## [Exercise]
Find the word "computer" in the records below. List each line containing it.

..........

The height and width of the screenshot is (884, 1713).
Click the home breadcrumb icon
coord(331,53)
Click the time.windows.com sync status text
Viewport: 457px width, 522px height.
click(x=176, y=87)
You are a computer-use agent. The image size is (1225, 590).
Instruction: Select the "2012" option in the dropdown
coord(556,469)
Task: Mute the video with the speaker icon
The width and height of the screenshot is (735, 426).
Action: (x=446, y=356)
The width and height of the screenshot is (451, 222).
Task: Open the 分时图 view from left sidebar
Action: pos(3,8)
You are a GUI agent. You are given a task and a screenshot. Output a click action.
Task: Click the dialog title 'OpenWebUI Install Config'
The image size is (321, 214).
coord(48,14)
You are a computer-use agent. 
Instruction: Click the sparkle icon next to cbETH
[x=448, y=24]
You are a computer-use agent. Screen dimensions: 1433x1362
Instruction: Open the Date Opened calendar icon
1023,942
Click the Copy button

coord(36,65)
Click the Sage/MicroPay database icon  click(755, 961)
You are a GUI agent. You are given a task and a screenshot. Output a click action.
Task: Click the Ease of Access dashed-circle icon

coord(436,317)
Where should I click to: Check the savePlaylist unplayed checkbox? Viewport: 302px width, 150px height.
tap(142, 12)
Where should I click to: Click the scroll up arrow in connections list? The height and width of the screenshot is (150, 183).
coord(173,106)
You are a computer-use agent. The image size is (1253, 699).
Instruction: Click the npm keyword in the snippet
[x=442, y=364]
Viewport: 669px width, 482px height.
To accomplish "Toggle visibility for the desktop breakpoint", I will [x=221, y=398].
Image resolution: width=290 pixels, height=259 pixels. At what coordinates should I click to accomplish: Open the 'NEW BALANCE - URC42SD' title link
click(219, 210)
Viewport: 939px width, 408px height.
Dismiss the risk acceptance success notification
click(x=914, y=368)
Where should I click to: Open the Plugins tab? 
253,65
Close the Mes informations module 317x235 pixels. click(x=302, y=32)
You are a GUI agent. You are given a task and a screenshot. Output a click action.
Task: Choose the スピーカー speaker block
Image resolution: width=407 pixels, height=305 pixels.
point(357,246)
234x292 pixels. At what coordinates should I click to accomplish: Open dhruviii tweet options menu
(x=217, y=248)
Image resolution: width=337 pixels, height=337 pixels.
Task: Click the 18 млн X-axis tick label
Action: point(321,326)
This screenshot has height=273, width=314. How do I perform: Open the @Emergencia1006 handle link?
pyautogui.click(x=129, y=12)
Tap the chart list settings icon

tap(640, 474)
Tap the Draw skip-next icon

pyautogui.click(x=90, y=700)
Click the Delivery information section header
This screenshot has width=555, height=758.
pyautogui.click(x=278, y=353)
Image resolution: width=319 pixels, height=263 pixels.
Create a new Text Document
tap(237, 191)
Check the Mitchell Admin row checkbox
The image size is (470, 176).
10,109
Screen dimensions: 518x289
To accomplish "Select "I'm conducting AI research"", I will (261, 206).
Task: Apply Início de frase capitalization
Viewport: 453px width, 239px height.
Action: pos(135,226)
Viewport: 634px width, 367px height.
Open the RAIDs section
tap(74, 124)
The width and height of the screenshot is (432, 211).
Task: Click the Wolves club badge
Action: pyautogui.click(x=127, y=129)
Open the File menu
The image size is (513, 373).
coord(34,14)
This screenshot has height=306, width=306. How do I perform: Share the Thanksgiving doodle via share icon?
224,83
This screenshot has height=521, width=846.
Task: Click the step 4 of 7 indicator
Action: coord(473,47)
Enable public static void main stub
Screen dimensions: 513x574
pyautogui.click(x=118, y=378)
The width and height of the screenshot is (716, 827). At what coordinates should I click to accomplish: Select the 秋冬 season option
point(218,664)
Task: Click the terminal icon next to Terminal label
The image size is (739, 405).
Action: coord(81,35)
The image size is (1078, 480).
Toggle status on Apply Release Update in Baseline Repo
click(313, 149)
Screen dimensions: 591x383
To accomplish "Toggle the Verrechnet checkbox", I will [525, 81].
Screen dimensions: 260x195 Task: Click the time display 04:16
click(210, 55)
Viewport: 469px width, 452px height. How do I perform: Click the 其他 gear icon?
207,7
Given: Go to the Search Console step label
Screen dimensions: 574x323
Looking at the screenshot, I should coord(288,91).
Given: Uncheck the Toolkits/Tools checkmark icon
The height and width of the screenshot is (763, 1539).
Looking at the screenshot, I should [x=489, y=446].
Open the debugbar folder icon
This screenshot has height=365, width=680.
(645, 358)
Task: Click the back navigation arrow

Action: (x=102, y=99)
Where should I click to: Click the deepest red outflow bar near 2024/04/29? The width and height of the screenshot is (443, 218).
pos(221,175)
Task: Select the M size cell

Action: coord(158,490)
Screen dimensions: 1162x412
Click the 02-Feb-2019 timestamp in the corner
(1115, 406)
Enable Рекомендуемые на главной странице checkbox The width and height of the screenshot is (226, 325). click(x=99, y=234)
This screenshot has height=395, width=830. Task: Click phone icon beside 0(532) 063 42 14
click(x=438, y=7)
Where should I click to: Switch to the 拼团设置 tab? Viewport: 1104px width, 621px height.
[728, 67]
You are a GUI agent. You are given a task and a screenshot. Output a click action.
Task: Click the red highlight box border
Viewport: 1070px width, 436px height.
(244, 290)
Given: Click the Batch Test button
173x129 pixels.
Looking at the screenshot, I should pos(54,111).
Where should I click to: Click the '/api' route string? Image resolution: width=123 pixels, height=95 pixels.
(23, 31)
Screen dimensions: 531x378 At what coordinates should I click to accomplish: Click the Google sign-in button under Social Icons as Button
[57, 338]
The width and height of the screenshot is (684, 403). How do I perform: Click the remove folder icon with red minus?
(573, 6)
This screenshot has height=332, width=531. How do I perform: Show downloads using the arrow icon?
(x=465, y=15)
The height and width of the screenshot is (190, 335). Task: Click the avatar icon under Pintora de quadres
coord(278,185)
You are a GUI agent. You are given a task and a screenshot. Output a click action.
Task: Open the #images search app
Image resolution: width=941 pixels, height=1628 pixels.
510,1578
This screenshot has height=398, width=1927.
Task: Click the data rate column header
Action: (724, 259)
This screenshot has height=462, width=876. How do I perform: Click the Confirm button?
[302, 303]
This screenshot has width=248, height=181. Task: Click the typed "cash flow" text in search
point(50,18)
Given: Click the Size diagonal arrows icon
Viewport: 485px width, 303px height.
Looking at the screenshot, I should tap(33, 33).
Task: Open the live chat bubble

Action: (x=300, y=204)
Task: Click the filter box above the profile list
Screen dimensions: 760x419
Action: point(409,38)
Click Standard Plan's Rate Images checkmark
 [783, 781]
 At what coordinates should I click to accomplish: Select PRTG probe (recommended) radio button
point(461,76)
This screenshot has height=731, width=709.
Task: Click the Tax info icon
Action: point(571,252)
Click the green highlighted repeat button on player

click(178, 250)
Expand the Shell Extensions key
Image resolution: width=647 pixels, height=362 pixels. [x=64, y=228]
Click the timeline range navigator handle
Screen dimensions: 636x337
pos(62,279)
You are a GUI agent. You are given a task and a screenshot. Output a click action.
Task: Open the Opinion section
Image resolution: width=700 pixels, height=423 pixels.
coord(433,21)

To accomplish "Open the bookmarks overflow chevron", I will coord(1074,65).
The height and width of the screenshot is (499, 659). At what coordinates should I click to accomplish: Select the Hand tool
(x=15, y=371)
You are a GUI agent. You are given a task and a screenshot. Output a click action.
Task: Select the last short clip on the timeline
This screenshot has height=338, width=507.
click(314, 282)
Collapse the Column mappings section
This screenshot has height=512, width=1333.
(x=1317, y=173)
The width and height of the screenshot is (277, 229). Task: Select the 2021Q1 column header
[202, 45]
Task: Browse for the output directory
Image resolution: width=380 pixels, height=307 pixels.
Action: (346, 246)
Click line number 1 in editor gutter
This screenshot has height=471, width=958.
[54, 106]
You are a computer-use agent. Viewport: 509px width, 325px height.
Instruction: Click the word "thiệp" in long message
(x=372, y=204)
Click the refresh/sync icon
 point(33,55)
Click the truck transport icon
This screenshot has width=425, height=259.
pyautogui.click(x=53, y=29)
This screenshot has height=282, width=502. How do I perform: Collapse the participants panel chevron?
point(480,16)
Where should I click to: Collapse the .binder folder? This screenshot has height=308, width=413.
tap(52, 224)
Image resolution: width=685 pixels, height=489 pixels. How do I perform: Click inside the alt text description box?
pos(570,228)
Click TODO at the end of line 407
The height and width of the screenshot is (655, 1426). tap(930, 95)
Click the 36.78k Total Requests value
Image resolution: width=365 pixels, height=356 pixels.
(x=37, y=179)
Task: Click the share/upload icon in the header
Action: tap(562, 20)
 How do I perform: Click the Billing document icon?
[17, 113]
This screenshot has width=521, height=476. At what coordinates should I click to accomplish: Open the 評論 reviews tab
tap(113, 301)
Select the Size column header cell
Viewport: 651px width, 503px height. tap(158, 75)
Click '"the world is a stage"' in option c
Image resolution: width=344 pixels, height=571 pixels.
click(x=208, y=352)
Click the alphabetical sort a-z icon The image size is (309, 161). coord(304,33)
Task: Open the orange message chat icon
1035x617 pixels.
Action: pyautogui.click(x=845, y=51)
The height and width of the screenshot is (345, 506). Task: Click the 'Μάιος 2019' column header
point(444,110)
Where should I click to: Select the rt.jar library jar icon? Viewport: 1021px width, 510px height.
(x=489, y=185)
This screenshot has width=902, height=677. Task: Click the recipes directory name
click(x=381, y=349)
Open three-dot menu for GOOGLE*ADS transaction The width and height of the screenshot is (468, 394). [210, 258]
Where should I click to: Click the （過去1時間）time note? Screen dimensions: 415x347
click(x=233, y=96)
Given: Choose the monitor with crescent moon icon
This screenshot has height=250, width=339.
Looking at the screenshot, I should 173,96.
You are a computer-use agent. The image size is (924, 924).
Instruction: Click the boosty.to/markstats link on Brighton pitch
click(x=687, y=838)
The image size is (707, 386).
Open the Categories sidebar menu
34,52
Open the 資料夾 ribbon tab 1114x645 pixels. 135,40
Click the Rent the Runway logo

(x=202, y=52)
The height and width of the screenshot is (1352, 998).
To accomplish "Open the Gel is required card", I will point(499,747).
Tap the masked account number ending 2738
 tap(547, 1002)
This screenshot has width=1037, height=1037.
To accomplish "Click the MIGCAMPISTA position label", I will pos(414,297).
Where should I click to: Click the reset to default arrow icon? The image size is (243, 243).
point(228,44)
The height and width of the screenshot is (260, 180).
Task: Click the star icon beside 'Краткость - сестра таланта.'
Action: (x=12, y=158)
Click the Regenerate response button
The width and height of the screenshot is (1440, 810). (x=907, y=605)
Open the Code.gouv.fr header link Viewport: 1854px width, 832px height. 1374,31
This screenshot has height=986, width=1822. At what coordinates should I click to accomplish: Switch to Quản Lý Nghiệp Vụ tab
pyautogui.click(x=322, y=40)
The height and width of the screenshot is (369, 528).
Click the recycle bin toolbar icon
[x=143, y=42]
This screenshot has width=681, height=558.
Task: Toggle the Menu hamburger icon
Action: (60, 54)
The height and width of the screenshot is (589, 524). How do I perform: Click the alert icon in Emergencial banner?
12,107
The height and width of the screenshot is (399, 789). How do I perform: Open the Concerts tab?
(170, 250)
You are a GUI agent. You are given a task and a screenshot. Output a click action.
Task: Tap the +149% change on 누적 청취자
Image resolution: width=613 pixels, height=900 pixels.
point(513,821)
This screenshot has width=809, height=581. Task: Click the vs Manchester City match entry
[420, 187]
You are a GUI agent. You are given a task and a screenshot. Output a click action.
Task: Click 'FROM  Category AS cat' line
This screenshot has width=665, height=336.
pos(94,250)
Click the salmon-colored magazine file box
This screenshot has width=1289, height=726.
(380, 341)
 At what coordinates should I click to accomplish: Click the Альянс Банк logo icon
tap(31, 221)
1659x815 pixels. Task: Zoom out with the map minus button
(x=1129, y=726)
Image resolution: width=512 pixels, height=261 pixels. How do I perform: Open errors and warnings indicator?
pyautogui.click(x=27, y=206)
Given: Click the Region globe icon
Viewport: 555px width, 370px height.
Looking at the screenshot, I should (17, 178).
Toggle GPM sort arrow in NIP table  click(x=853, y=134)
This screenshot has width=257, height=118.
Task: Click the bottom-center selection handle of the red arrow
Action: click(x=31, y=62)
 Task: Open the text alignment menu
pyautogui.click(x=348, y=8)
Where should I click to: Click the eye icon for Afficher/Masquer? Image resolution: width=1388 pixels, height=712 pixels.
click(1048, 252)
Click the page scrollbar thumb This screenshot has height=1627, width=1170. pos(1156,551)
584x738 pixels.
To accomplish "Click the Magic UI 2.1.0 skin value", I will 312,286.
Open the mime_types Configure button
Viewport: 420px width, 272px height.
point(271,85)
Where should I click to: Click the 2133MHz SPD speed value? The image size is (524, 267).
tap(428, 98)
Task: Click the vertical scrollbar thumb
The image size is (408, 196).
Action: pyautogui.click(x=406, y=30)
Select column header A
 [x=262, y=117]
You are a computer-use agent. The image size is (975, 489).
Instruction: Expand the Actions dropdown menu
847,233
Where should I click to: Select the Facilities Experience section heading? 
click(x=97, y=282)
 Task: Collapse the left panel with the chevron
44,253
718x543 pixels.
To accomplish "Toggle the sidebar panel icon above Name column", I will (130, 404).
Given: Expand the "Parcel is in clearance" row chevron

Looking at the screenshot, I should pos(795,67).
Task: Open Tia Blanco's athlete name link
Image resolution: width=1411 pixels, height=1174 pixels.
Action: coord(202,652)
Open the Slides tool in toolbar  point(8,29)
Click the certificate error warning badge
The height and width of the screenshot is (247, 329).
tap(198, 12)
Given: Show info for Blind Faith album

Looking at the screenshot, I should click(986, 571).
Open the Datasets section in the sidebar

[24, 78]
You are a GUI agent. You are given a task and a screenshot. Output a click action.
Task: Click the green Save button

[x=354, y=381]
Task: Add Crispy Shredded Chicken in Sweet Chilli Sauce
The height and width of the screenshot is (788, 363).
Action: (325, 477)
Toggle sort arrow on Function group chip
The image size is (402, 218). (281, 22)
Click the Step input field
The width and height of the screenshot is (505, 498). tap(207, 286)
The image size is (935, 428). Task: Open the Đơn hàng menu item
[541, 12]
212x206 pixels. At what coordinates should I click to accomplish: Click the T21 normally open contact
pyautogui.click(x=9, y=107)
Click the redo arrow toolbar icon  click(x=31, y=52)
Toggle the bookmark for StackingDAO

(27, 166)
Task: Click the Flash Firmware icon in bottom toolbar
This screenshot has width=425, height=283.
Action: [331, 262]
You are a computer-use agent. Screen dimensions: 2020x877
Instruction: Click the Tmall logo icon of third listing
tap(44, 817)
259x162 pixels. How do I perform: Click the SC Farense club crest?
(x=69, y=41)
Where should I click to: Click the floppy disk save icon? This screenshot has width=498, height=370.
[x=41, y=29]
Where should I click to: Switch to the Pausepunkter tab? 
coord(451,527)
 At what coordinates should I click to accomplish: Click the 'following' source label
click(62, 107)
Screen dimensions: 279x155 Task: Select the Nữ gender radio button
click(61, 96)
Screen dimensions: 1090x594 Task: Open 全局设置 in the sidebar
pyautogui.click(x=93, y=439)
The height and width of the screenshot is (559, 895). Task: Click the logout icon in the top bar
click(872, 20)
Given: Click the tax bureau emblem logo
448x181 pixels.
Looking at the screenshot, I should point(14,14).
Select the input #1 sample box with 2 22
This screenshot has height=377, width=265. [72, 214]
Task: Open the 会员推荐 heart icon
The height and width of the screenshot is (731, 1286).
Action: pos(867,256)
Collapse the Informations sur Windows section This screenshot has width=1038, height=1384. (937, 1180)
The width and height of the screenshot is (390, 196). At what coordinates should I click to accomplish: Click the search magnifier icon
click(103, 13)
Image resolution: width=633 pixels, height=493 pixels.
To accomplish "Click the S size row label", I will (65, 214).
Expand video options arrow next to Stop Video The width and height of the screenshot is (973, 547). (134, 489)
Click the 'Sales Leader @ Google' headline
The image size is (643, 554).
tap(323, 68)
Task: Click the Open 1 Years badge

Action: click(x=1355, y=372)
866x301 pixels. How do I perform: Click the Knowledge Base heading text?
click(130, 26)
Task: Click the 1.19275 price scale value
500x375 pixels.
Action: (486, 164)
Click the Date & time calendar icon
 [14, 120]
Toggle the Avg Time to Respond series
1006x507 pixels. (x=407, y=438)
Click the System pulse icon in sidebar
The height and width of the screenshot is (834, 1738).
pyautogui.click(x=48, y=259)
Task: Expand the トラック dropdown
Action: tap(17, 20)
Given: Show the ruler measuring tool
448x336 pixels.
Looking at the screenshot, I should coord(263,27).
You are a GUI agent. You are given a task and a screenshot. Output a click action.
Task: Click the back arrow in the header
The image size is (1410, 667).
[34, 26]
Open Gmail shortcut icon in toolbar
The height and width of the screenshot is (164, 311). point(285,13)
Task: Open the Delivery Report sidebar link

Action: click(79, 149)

..........

## [Response]
You are a computer-use agent. The image size is (1225, 590).
You are a computer-use agent. 
You are a computer-use agent. Screen dimensions: 1433x1362
You are a computer-use agent. The image size is (1253, 699).
You are a computer-use agent. Viewport: 509px width, 325px height.
You are a computer-use agent. The image size is (924, 924).
You are a computer-use agent. The image size is (975, 489).
You are a computer-use agent. Screen dimensions: 2020x877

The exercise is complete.